Write out each line of the material again, word for word.

--

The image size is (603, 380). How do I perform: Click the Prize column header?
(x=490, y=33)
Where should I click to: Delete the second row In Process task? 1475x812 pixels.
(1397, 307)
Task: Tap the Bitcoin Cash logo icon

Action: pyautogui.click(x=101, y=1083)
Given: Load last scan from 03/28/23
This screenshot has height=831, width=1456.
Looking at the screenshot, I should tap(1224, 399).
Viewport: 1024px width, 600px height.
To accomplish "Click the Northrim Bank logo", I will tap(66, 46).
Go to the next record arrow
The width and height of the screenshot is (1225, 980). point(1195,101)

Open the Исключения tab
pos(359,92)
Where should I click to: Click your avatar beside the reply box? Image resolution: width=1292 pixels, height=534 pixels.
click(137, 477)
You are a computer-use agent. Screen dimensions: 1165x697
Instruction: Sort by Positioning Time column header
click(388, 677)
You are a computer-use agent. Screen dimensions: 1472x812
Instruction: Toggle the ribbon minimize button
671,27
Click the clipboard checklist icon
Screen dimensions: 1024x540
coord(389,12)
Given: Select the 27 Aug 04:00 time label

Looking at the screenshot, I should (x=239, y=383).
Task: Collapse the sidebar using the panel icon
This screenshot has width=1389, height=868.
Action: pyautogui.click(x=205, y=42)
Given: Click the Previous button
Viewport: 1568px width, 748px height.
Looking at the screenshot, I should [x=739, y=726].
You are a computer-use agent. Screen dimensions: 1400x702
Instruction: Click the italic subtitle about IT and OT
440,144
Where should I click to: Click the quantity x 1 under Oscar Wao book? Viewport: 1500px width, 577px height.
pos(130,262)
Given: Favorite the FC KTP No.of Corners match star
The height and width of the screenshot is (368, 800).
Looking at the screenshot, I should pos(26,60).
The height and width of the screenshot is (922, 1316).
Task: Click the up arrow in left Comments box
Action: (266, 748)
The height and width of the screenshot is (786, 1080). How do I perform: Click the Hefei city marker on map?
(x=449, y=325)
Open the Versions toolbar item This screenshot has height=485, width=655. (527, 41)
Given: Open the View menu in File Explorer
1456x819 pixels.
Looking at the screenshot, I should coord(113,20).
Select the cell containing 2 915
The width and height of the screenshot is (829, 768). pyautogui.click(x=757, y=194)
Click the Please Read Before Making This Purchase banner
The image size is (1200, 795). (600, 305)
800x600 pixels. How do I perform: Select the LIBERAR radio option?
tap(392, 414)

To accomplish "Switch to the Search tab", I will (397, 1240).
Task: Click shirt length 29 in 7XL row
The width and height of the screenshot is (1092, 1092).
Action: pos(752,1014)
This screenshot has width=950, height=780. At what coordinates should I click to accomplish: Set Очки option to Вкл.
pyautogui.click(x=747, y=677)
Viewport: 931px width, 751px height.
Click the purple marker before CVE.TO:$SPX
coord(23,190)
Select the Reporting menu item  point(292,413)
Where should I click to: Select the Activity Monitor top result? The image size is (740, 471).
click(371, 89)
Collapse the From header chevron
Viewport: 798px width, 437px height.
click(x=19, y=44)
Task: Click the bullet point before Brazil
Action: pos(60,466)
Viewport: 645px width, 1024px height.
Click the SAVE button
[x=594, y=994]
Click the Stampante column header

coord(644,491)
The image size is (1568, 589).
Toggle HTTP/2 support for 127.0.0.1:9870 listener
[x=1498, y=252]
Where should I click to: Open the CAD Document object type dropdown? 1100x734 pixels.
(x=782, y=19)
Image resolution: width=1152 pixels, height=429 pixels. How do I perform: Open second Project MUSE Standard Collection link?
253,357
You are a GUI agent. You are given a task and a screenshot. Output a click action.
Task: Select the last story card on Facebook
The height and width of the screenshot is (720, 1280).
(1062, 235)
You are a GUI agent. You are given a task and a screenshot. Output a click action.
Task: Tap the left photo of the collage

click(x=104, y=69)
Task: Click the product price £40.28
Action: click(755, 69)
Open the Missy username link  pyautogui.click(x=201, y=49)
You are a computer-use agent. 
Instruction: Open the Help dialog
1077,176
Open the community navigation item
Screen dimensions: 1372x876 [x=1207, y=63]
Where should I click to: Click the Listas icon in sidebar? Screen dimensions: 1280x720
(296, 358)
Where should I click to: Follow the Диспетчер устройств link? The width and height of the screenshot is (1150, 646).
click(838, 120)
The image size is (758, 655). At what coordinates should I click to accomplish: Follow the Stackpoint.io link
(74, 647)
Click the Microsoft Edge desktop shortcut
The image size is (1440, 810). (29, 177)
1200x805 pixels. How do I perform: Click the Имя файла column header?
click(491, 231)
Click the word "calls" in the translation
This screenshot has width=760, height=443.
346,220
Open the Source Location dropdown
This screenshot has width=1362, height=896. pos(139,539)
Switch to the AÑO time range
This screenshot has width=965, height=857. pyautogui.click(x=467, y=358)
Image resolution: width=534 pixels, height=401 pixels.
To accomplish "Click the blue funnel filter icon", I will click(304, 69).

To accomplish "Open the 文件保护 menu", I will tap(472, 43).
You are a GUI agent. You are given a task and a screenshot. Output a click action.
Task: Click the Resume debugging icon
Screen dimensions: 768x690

--

*TASK RESULT*:
The image size is (603, 380). How do I perform: Click the Prize column header?
(x=490, y=33)
Where should I click to: Delete the second row In Process task? 1475x812 pixels.
(1397, 307)
Task: Tap the Bitcoin Cash logo icon

Action: pyautogui.click(x=101, y=1083)
Given: Load last scan from 03/28/23
This screenshot has height=831, width=1456.
Looking at the screenshot, I should tap(1224, 399).
Viewport: 1024px width, 600px height.
To accomplish "Click the Northrim Bank logo", I will tap(66, 46).
Go to the next record arrow
The width and height of the screenshot is (1225, 980). point(1195,101)

Open the Исключения tab
pos(359,92)
Where should I click to: Click your avatar beside the reply box? Image resolution: width=1292 pixels, height=534 pixels.
click(137, 477)
You are a computer-use agent. Screen dimensions: 1165x697
Instruction: Sort by Positioning Time column header
click(388, 677)
You are a computer-use agent. Screen dimensions: 1472x812
Instruction: Toggle the ribbon minimize button
671,27
Click the clipboard checklist icon
Screen dimensions: 1024x540
coord(389,12)
Given: Select the 27 Aug 04:00 time label

Looking at the screenshot, I should (x=239, y=383).
Task: Collapse the sidebar using the panel icon
This screenshot has width=1389, height=868.
Action: pyautogui.click(x=205, y=42)
Given: Click the Previous button
Viewport: 1568px width, 748px height.
Looking at the screenshot, I should [x=739, y=726].
You are a computer-use agent. Screen dimensions: 1400x702
Instruction: Click the italic subtitle about IT and OT
440,144
Where should I click to: Click the quantity x 1 under Oscar Wao book? Viewport: 1500px width, 577px height.
pos(130,262)
Given: Favorite the FC KTP No.of Corners match star
The height and width of the screenshot is (368, 800).
Looking at the screenshot, I should pos(26,60).
The height and width of the screenshot is (922, 1316).
Task: Click the up arrow in left Comments box
Action: (266, 748)
The height and width of the screenshot is (786, 1080). How do I perform: Click the Hefei city marker on map?
(x=449, y=325)
Open the Versions toolbar item This screenshot has height=485, width=655. (527, 41)
Given: Open the View menu in File Explorer
1456x819 pixels.
Looking at the screenshot, I should coord(113,20).
Select the cell containing 2 915
The width and height of the screenshot is (829, 768). pyautogui.click(x=757, y=194)
Click the Please Read Before Making This Purchase banner
The image size is (1200, 795). (600, 305)
800x600 pixels. How do I perform: Select the LIBERAR radio option?
tap(392, 414)

To accomplish "Switch to the Search tab", I will (397, 1240).
Task: Click shirt length 29 in 7XL row
The width and height of the screenshot is (1092, 1092).
Action: pos(752,1014)
This screenshot has width=950, height=780. At what coordinates should I click to accomplish: Set Очки option to Вкл.
pyautogui.click(x=747, y=677)
Viewport: 931px width, 751px height.
Click the purple marker before CVE.TO:$SPX
coord(23,190)
Select the Reporting menu item  point(292,413)
Where should I click to: Select the Activity Monitor top result? The image size is (740, 471).
click(371, 89)
Collapse the From header chevron
Viewport: 798px width, 437px height.
click(x=19, y=44)
Task: Click the bullet point before Brazil
Action: pos(60,466)
Viewport: 645px width, 1024px height.
Click the SAVE button
[x=594, y=994]
Click the Stampante column header

coord(644,491)
The image size is (1568, 589).
Toggle HTTP/2 support for 127.0.0.1:9870 listener
[x=1498, y=252]
Where should I click to: Open the CAD Document object type dropdown? 1100x734 pixels.
(x=782, y=19)
Image resolution: width=1152 pixels, height=429 pixels. How do I perform: Open second Project MUSE Standard Collection link?
253,357
You are a GUI agent. You are given a task and a screenshot. Output a click action.
Task: Select the last story card on Facebook
The height and width of the screenshot is (720, 1280).
(1062, 235)
You are a GUI agent. You are given a task and a screenshot. Output a click action.
Task: Tap the left photo of the collage

click(x=104, y=69)
Task: Click the product price £40.28
Action: click(755, 69)
Open the Missy username link  pyautogui.click(x=201, y=49)
You are a computer-use agent. 
Instruction: Open the Help dialog
1077,176
Open the community navigation item
Screen dimensions: 1372x876 [x=1207, y=63]
Where should I click to: Click the Listas icon in sidebar? Screen dimensions: 1280x720
(296, 358)
Where should I click to: Follow the Диспетчер устройств link? The width and height of the screenshot is (1150, 646).
click(838, 120)
The image size is (758, 655). At what coordinates should I click to accomplish: Follow the Stackpoint.io link
(74, 647)
Click the Microsoft Edge desktop shortcut
The image size is (1440, 810). (29, 177)
1200x805 pixels. How do I perform: Click the Имя файла column header?
click(491, 231)
Click the word "calls" in the translation
This screenshot has width=760, height=443.
346,220
Open the Source Location dropdown
This screenshot has width=1362, height=896. pos(139,539)
Switch to the AÑO time range
This screenshot has width=965, height=857. pyautogui.click(x=467, y=358)
Image resolution: width=534 pixels, height=401 pixels.
To accomplish "Click the blue funnel filter icon", I will click(304, 69).

To accomplish "Open the 文件保护 menu", I will tap(472, 43).
You are a GUI agent. You are given a task and a screenshot. Output a click action.
Task: Click the Resume debugging icon
Screen dimensions: 768x690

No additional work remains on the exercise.